Many years ago, we had a salesman who came in with a deal proposal that was really great. After relaying the volume and profit, if all worked correctly, he started clucking like a chicken. I had a puzzled look until he explained "I am not spending the commission until this is finalized. I don't count my chickens until they are hatched."
This clucking became a part of our sales planning meetings. This reminded me of in my youth days on the farm and my own chicken experience. As a 12-year-old, my job was "getting up the eggs." We had a chicken yard and chicken house and what seemed like 3,000 chickens. Actually, it was only 30 but it seemed like the larger number. We lived off chickens, eggs in the morning, chicken recipes for lunch and dinner (supper). Fried eggs, scrambled eggs, deviled eggs, fried chicken, gizzards, livers, chicken and dumplings and more, I am sure. My mom processed them all, and I had to haul off the non-edible parts. I can still remember the smell.

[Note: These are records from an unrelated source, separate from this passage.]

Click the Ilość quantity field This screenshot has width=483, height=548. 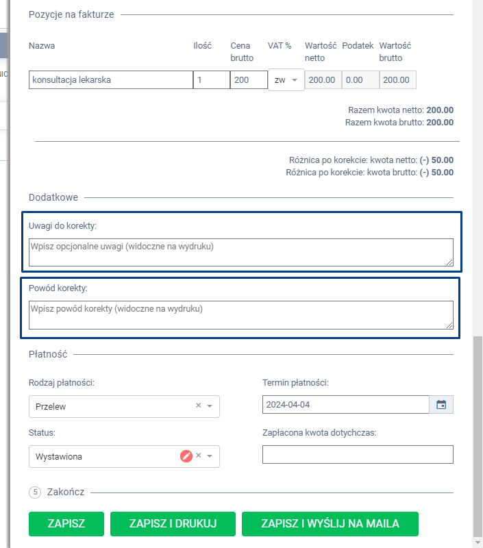(211, 79)
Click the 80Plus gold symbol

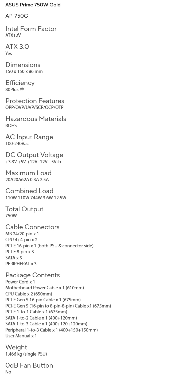(x=22, y=89)
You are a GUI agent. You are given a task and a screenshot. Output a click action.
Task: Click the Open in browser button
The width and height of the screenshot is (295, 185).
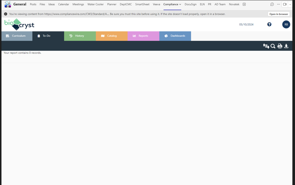[278, 14]
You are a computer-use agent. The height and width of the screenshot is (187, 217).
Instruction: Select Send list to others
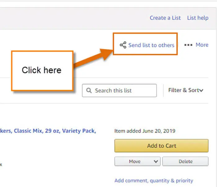[x=151, y=45]
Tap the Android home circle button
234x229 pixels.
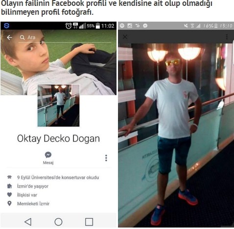(58, 222)
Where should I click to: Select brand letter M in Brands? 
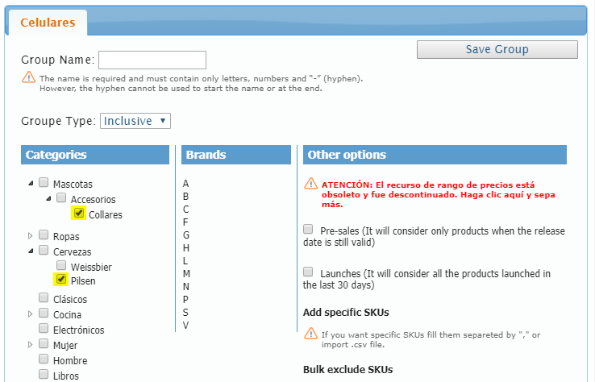(x=187, y=274)
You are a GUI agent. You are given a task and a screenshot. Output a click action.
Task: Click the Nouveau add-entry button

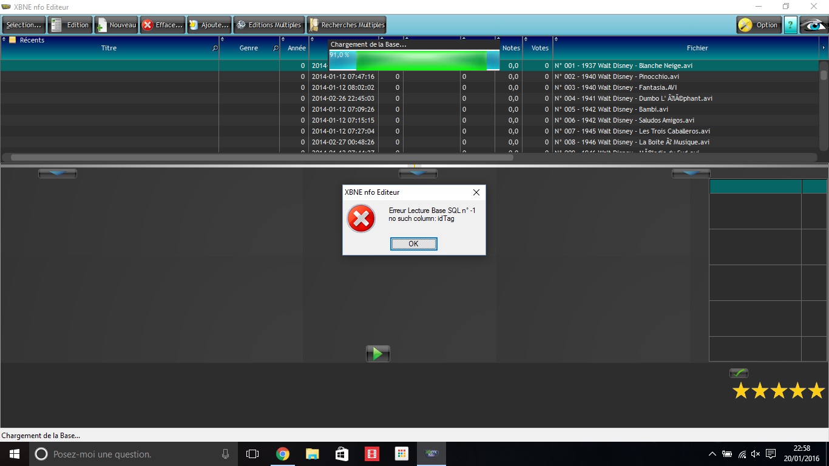[x=117, y=25]
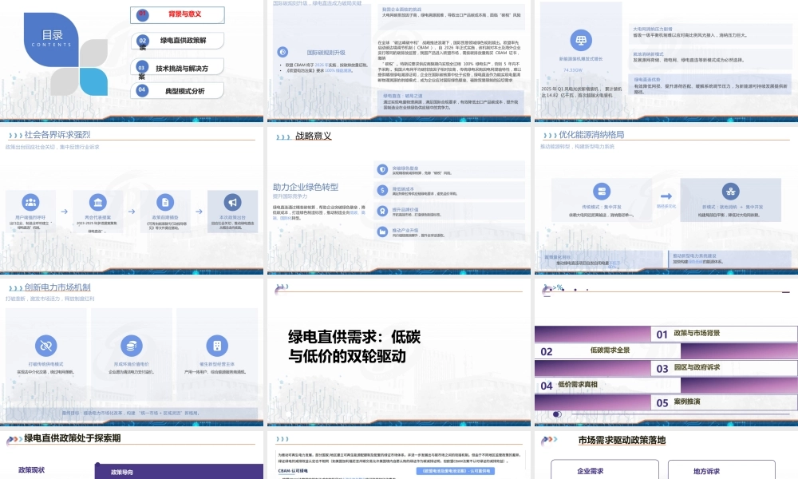Click the broken chain link circle icon

tap(47, 345)
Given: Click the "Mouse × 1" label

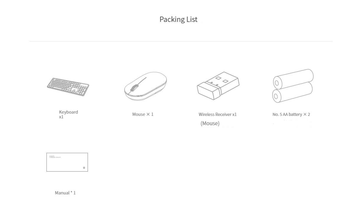Looking at the screenshot, I should 143,114.
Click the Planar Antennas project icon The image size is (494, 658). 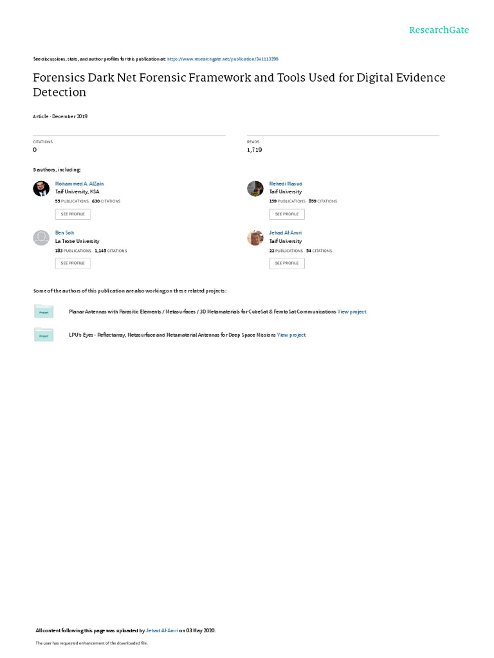(x=44, y=312)
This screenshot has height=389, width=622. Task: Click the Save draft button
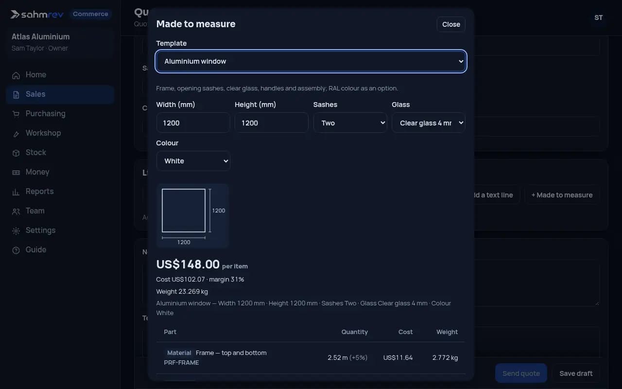(x=576, y=373)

My Dad drove a school bus. He had to have something to supplement the almost non-farm income. One day at the afternoon drivers bull session before school let out, he made the statement, "We have chickens but no rooster. Man, I miss the early morning rooster crowing of my boyhood." The next day someone showed up with a huge, angry, mangey, Dominicker rooster.
Dad thanked the man and into the yard it went. If one does not know what "spurring" is, you don't want to know. The rooster from hell would wait for the egg procurer and attack from the blind side and dig the spurs in even through a new pair of blue jeans. I hated the thing and he me. Then every morning at about 4 AM the hoarse, again hellish, thousand decibel crowing would commence. We slept with cotton in our ears as the chicken house was less than 100 feet from our bedroom. I hated the thing, I repeat.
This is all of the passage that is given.